*** ZU BEARBEITENDE EINTRÄGE ***
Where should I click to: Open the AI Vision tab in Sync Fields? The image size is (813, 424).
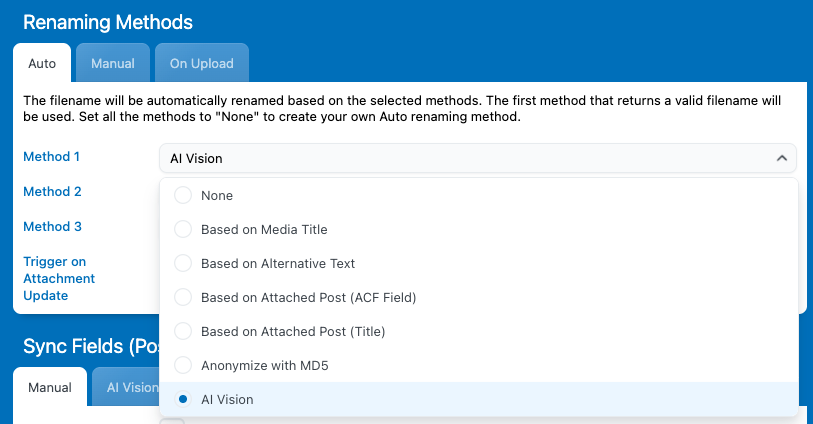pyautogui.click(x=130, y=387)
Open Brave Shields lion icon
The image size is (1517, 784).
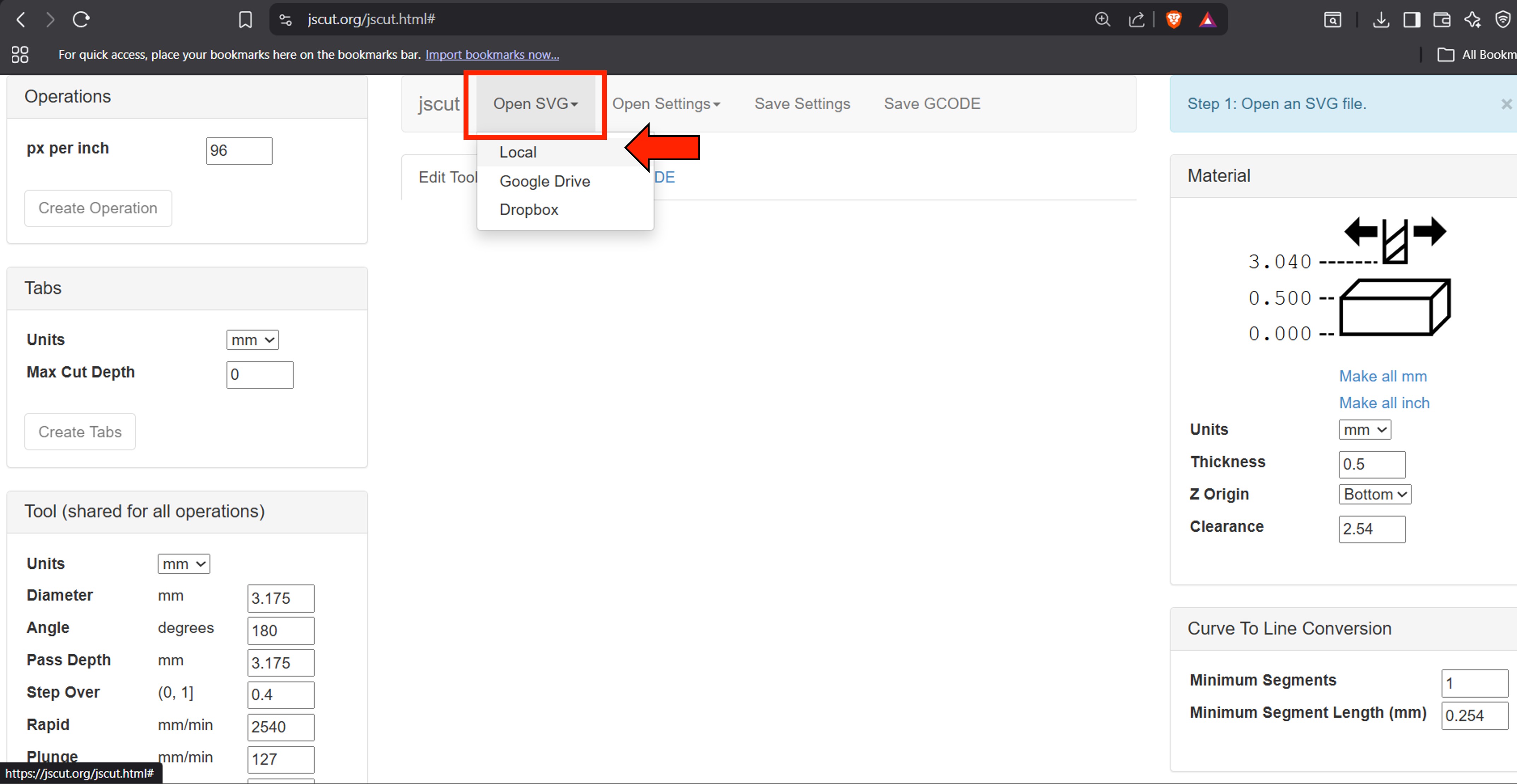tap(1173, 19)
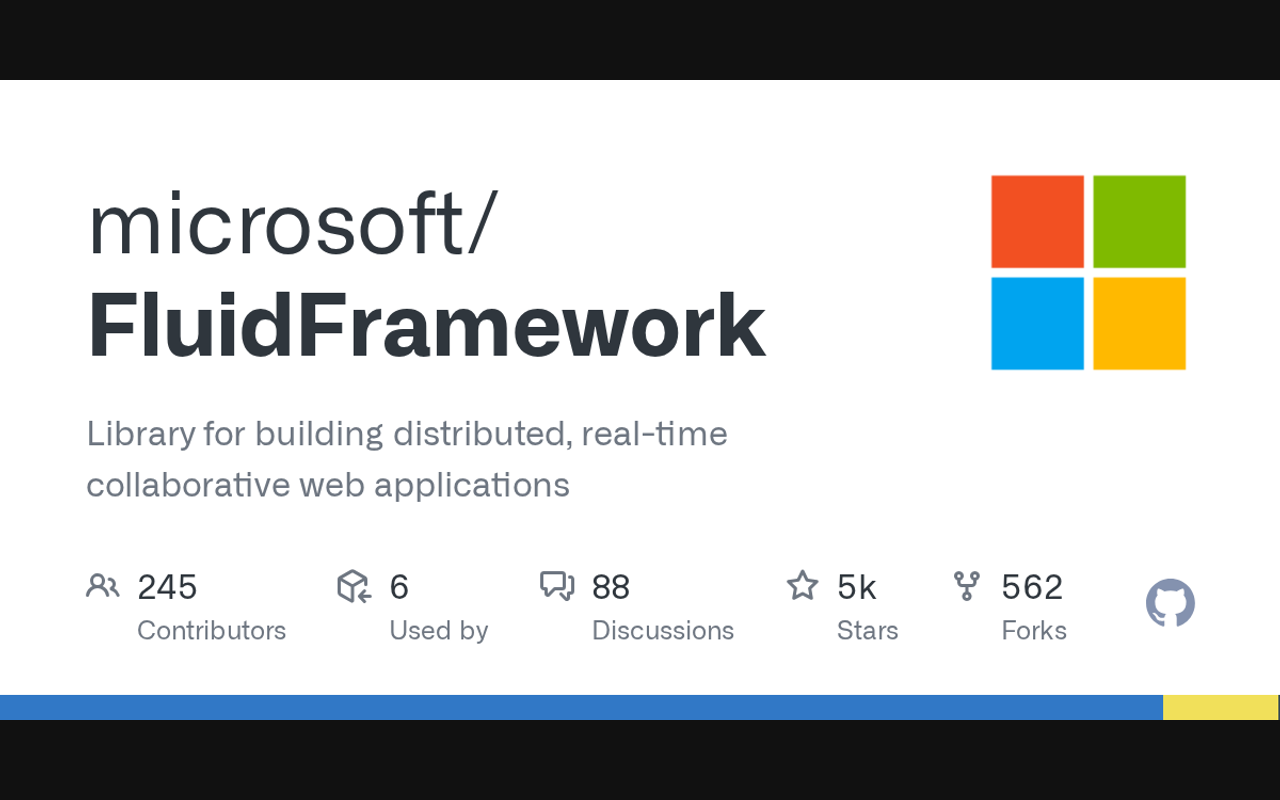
***
### ZIEL DER ÜBUNG
Schreib alles von der Zeile mit „Open Brave Shields lion icon“ bis zum Ende der Einträge genau ab. Lass die Bilder dabei weg.

### ERLEDIGTE AUFGABE
Open Brave Shields lion icon
The image size is (1517, 784).
tap(1173, 19)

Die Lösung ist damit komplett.